5 Responses to “Pornography – What Turns You On?”


  1. 1 Denise April 2, 2011 at 6:12 pm

    This is a great post (for some reason the site isn’t letting me click the “Like” button…sigh…but it is liked).

    The subject of pornography is one that I’m unsure if I’ve openly discussed in anyone’s blog…or my own blog entries or journals. I know it’s come up in casual conversation…and I have a somewhat different than “normal” view about pornography than many women, and the view is directly related to personal experience.

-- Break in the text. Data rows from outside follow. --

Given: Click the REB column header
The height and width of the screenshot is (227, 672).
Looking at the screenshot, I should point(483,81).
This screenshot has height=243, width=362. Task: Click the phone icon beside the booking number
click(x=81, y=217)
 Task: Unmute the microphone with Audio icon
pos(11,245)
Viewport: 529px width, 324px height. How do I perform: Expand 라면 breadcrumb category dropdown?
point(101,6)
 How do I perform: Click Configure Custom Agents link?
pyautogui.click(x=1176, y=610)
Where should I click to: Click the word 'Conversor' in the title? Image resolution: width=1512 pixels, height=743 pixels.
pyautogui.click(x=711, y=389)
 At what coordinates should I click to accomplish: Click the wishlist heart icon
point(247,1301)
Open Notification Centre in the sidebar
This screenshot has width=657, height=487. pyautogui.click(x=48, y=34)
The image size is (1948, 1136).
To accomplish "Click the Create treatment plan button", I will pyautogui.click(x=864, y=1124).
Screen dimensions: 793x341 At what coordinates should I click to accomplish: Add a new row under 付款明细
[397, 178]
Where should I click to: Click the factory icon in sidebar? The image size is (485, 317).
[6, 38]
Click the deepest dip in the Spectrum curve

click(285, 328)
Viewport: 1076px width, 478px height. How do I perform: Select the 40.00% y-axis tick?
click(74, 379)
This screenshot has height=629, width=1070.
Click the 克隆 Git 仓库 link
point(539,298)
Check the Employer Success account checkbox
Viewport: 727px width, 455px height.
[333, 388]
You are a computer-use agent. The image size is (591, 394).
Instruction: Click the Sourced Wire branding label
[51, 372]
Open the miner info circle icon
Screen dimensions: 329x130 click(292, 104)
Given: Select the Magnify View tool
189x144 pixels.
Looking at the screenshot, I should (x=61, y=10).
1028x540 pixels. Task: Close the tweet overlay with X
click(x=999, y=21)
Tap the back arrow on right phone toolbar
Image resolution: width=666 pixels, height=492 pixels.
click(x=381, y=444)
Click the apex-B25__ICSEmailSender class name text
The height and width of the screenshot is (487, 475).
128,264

    I am not, in any way, averse to pornography. That said, it’s never been my thing (just as nude photography and art, while can be exquisitely beautiful, and I have an appreciation, I don’t gravitate there, if that makes sense). When I was 19, in my first marriage, I was working for a video store. When I became pregnant with my firstborn, morning sickness was beyond belief, and I was often late for work (sometimes puking en route). My boss at the time (Mike Myers was his name, ironically lol) couldn’t keep me on fulltime staff understandably, but he didn’t want me out of work…so he tasked me with a mission that lasted for the duration of my pregnancy. I was given crates…CRATES…of myriad porn. My job, you ask? LOL ~ my job was to watch all of them to determine which videos were “tasteful” enough to rent out in the store (nothing with children or child-like appearance, nothing with necrophilia, nothing with religious overtones, nothing with farm animals or domestic animals…you get the gist here). What was not suitable for rental was divided into two different categories: for the x-rated video store just up the road and for the adult bookstore further up the road.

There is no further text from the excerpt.